Marulaneng is a village in the Sekhukhune District Municipality in the Limpopo Province, South Africa.  Marulaneng falls within the administrative boundaries of the Makhuduthamaga Local Municipality.

Jane Furse is the nearest major economic centre for Marulaneng along with several villages such as Ga-Molepane, Ga-Moretsele, Madibong, Mamone, Marulaneng, Mokwete and Riverside, Glen Cowie.

Government 

Marulaneng is under the authority of traditional leader, known as Kgoši Seraki Thulare whose father and former chief is Kgoši Phetedi Thulare.

It should however be acknowledged that there is rivalry between Seraki and his uncle, Sekwati younger brother to Phetedi over the chieftaincy.

The argument is that no candle wife was ever married during Phetedi'd reign to give birth to a legitimate heir.

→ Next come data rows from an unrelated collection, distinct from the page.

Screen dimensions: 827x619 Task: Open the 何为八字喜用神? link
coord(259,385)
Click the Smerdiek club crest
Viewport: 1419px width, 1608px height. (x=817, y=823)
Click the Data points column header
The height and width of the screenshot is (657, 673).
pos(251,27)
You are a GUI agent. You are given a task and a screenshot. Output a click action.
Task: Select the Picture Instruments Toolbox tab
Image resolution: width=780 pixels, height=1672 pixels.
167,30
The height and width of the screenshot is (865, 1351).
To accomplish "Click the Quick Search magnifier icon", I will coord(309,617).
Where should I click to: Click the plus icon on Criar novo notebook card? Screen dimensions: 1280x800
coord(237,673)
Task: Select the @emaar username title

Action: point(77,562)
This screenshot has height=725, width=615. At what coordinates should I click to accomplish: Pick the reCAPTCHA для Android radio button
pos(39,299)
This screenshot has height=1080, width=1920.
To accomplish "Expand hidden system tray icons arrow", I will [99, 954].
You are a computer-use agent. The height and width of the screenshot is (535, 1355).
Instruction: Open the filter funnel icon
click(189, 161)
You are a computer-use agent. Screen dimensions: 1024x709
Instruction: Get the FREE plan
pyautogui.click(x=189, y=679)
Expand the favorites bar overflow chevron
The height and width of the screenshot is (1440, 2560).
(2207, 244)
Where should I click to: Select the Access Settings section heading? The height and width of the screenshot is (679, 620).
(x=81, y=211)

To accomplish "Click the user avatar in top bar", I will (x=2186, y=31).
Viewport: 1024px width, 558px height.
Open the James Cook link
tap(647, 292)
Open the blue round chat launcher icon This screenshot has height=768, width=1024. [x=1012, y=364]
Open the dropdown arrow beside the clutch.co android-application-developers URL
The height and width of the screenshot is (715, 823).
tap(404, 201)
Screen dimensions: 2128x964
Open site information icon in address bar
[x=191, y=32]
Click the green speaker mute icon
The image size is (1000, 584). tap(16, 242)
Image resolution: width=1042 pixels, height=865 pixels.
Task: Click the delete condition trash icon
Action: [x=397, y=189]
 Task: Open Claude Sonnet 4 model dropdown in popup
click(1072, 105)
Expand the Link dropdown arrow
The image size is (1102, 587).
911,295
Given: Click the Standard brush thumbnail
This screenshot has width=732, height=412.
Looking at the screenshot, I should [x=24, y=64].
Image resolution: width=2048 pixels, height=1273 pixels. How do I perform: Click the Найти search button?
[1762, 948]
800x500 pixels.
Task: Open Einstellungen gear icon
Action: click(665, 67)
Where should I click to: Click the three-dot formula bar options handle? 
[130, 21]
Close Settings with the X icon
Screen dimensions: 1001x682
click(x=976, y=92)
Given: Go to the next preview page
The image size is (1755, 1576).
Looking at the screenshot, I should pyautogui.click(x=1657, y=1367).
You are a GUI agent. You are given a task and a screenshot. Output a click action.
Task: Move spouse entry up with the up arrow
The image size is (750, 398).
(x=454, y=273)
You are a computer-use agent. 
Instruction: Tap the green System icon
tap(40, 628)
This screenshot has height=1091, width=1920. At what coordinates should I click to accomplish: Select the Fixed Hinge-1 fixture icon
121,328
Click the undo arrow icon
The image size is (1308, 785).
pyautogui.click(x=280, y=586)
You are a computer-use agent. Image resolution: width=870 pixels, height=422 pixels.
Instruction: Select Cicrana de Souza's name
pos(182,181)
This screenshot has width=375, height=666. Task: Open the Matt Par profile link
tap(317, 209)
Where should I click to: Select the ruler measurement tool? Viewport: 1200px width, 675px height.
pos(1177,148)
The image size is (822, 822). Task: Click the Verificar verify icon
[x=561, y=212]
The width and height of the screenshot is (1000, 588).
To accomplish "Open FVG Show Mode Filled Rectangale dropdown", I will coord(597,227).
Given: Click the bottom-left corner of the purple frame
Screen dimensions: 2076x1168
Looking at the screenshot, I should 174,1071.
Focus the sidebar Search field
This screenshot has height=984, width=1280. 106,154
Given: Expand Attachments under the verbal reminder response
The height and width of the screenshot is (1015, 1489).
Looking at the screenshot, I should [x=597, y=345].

The argument continues that even the Phetedi's first born, the late Motodi the senior brother to Seraki who was killed in the early 1990s was not the legitimate heir.

Culture 

The media serving the area are Sekhukhune Community Radio, Thobela FM, the Polokwane-based South African Broadcasting Corporation (SABC) radio station and Capricorn FM, a commercial radio station also based in Polokwane.

Sepedi is the mainly spoken in Marulaneng.  Other languages also spoken here, although by a minority of residents, include Tsonga and Swati.

Education 

Only two schools are positioned in Marulaneng.